Distinct Properties of CPVT Mutations Located in the Central Domain of Human RyR2

Abstract

The cardiac ryanodine receptor (RyR2) Ca2+ release channel plays a central role in the rapid calcium release from the sarcoplasmic reticulum that is essential for muscle excitation-contraction coupling. Discrete mutations that have been discovered within the RyR2 associated with catecholaminergic polymorphic ventricular tachycardia (CPVT) are found to cluster in distinct regions of RyR2. These regions may represent important regulatory domains of the molecule that either directly or indirectly can affect channel gating. In response to a physiological trigger, RyR2 mutations are believed to cause diastolic Ca2+ leak which results in arrhythmia, making them an important potential therapeutic target.We have expressed the RyR2 central domain CPVT-associated region and examined parameters which contribute to the structural and functional stability.
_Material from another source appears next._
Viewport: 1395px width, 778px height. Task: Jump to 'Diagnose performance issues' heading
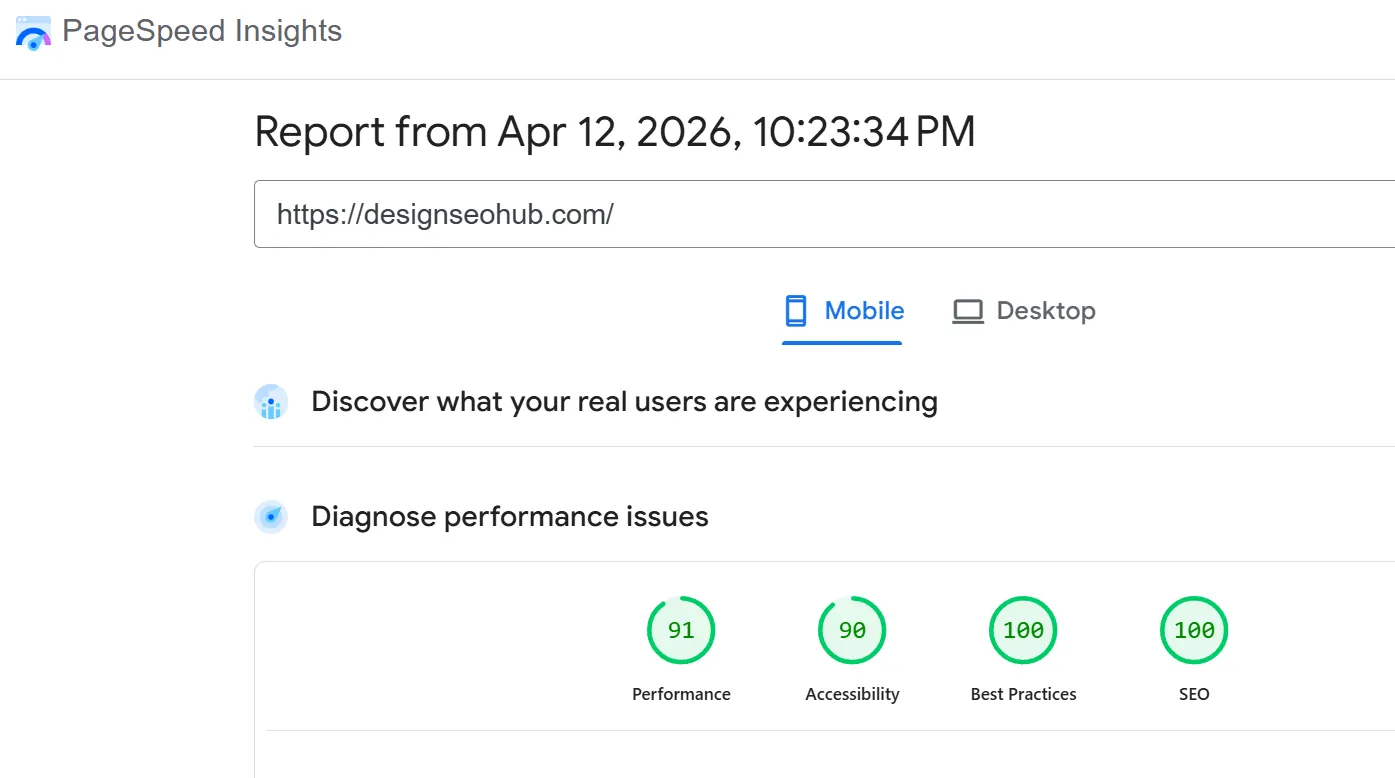tap(509, 517)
A wild-type construct was compared with three constructs each containing a different CPVT mutation (P2328S, N2368I or A2387P). Circular dichroism spectroscopy revealed that none of the mutations significantly altered the percentage ellipticity of the protein, indicating that the overall conformation of the polypeptide backbone is only slightly affected by the mutations. Chemical denaturation using guanidine hydrochloride and monitoring tryptophan fluorescence suggested that the P2328S mutation was less stable than the wild-type or the other two mutations, indicated by a lower free energy change upon unfolding. A predicted ATP binding motif has previously been proposed in this domain and using fluorescence spectroscopy for the wild-type construct, ATP binding was observed with a Kd ∼0.03mM.